By Rio Hunter Black
Growing up by my mother’s side taught me that the only way to move through life was to advocate for myself. Knowing my own needs and how to fight for them was a lesson she drilled in at every turn. She taught me by example, and I learned through close observation and practice.
When I was only 10 years old I watched my mom completely change her life. I watched as she left her marriage and her job as a freelance writer and demanded a better future for herself as a social worker/single-mother. She volunteered at a rape crisis hotline in Boston for a year before she had the experience to attend one of the top social work programs in the country. She spent summers away from home to study under leading health care providers and researchers at Smith. In the winters she would intern at the local hospital by day and work for a high intensity group home by night. It was the biggest change I had ever seen an adult make for themselves.
I remember helping her cook dinner in the evenings between her interning job and her night shifts. We would make pasta and salad or heat up leftovers from a large dinner she had made in preparation for the week. At the time I felt like I was so busy with clubs and homework that finding time to cook dinner was a chore. She was also a student though, and she was reading 500 pages of feminist theory a week on top of her work. I couldn’t imagine when she had time to sleep.

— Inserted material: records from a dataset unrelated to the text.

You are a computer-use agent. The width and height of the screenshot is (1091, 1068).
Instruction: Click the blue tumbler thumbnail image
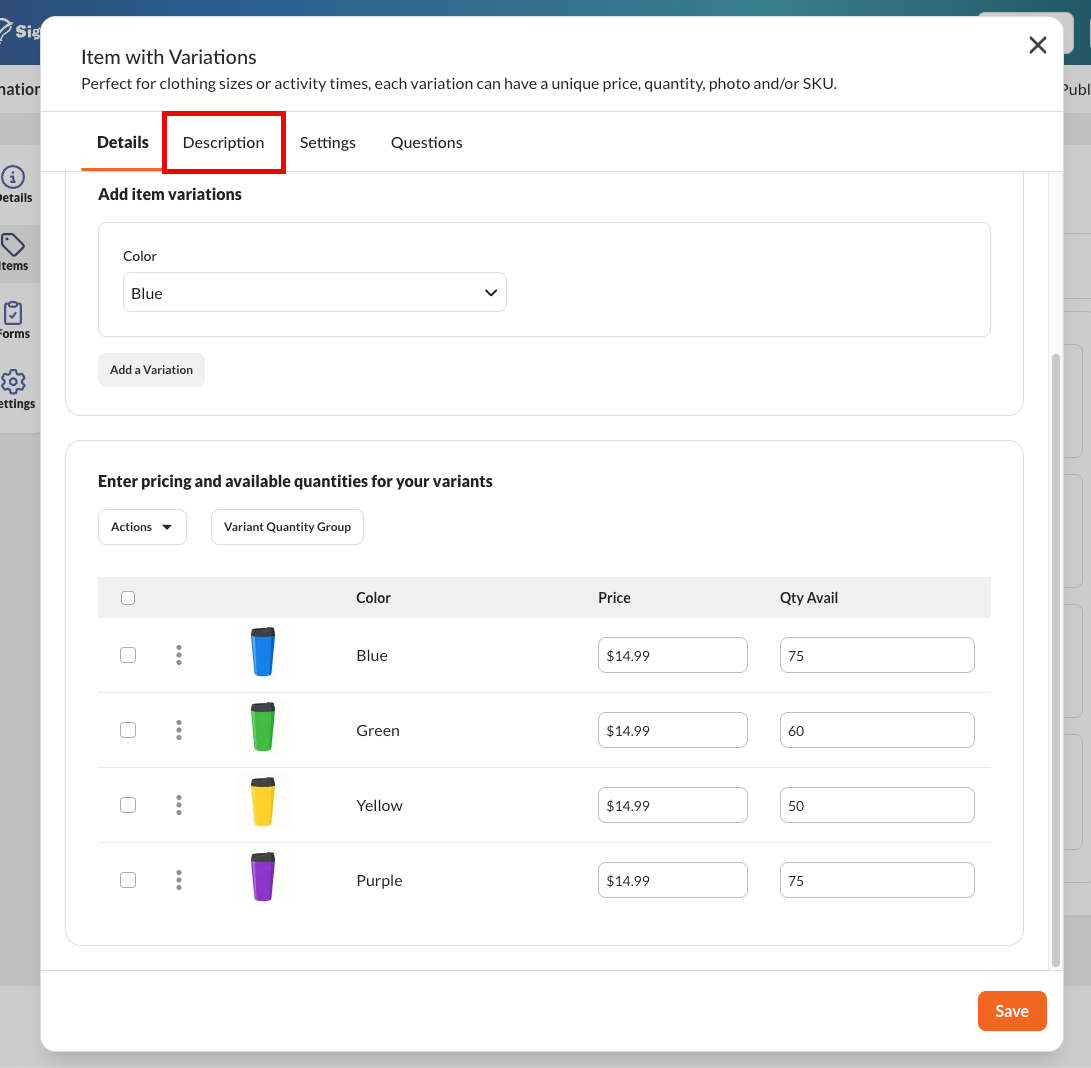coord(263,652)
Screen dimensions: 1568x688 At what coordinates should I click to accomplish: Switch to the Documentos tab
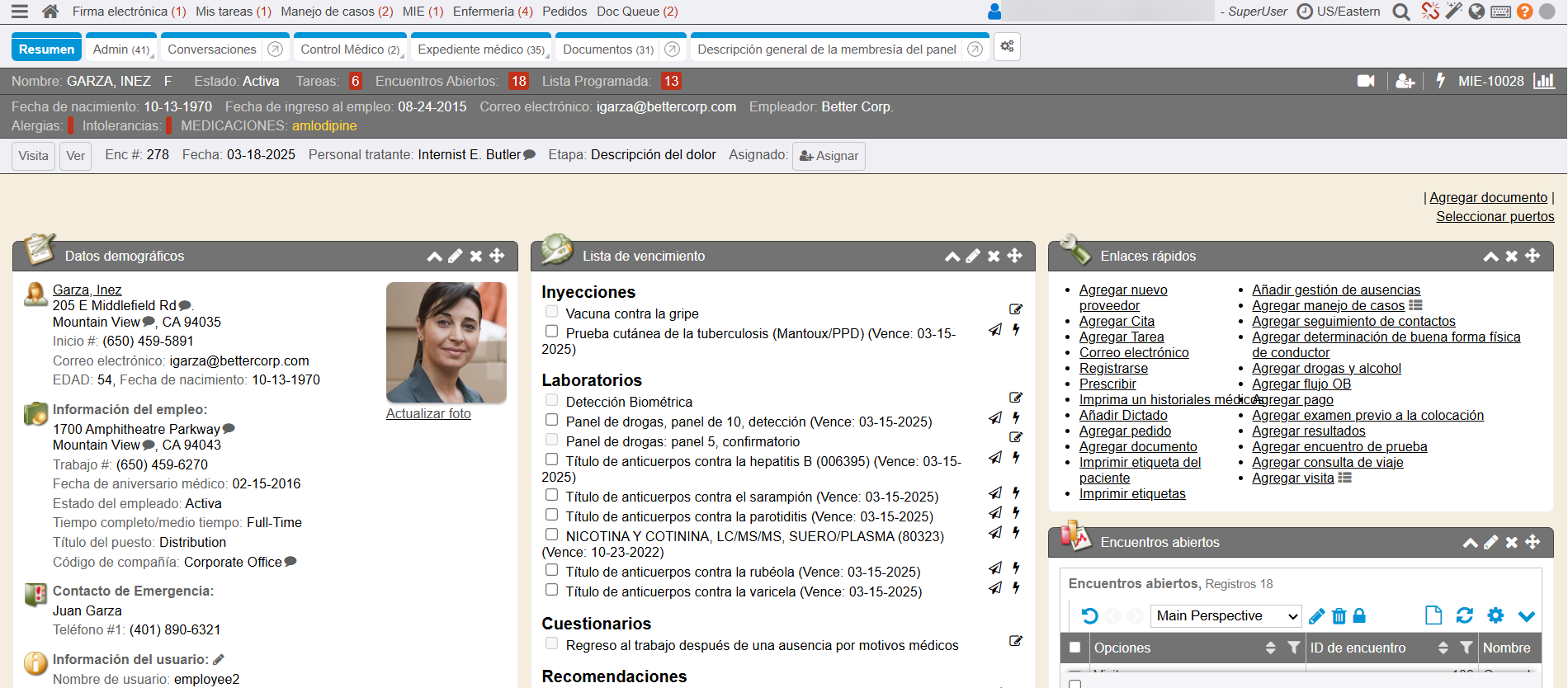(x=607, y=49)
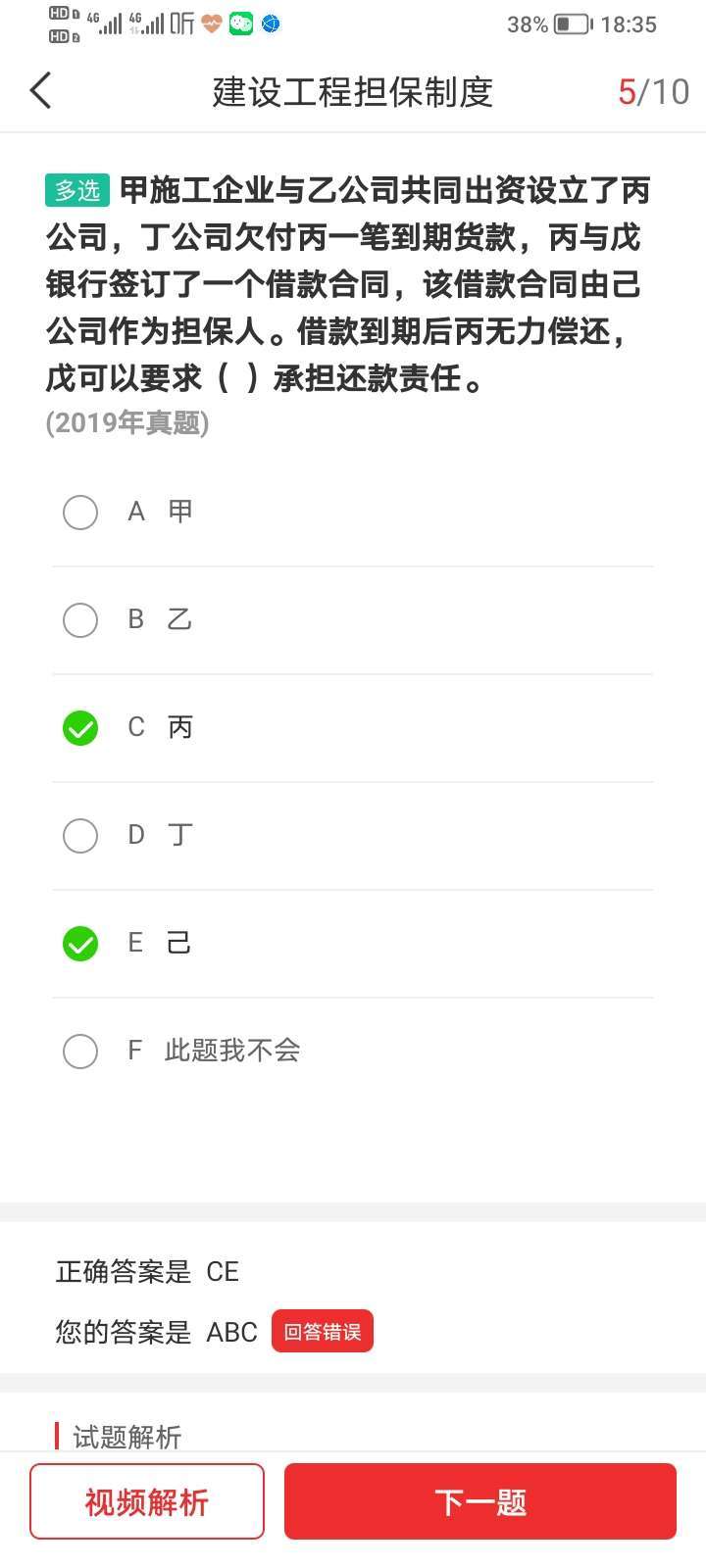This screenshot has width=706, height=1568.
Task: Tap the WeChat icon in status bar
Action: coord(240,24)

I couldn’t imagine choosing to never have time to sleep. But she did. And she continued to make that choice every day for three years until she graduated with her Masters in Social Work. When I asked her how she managed to work so hard and keep fighting, she told me that she was fighting for our future. At 38 she was choosing to take action for her life, and for mine and my sister’s, no matter how hard the fight would be.
Her work paid off. Over the past two years, she has refinanced the house, gotten engaged to someone she loves and trusts, and gotten promoted as many times as she needed to be set up for a long future as a happy therapist. She seems happy in a way she wasn’t five years ago. And it's because she decided to advocate for herself and her future. I don’t think I will ever really know how she managed to do as much as she did, but I understand why she worked so hard. I will never stop fighting a better future, because I know she never did.
Everyone will reach points in their lives where they must choose to fight for a better future for themselves. Right now, we as voters in the United States have to fight for our future. As students we have to fight for our education. And as people we have to fight for human and civil rights. I take the lesson my mother taught me and participate in activist groups like Sunrise to fight for climate change and advocate for my needs as a teen. I hope that other kids will think about their futures too, and decide to take action and become activists for their lives.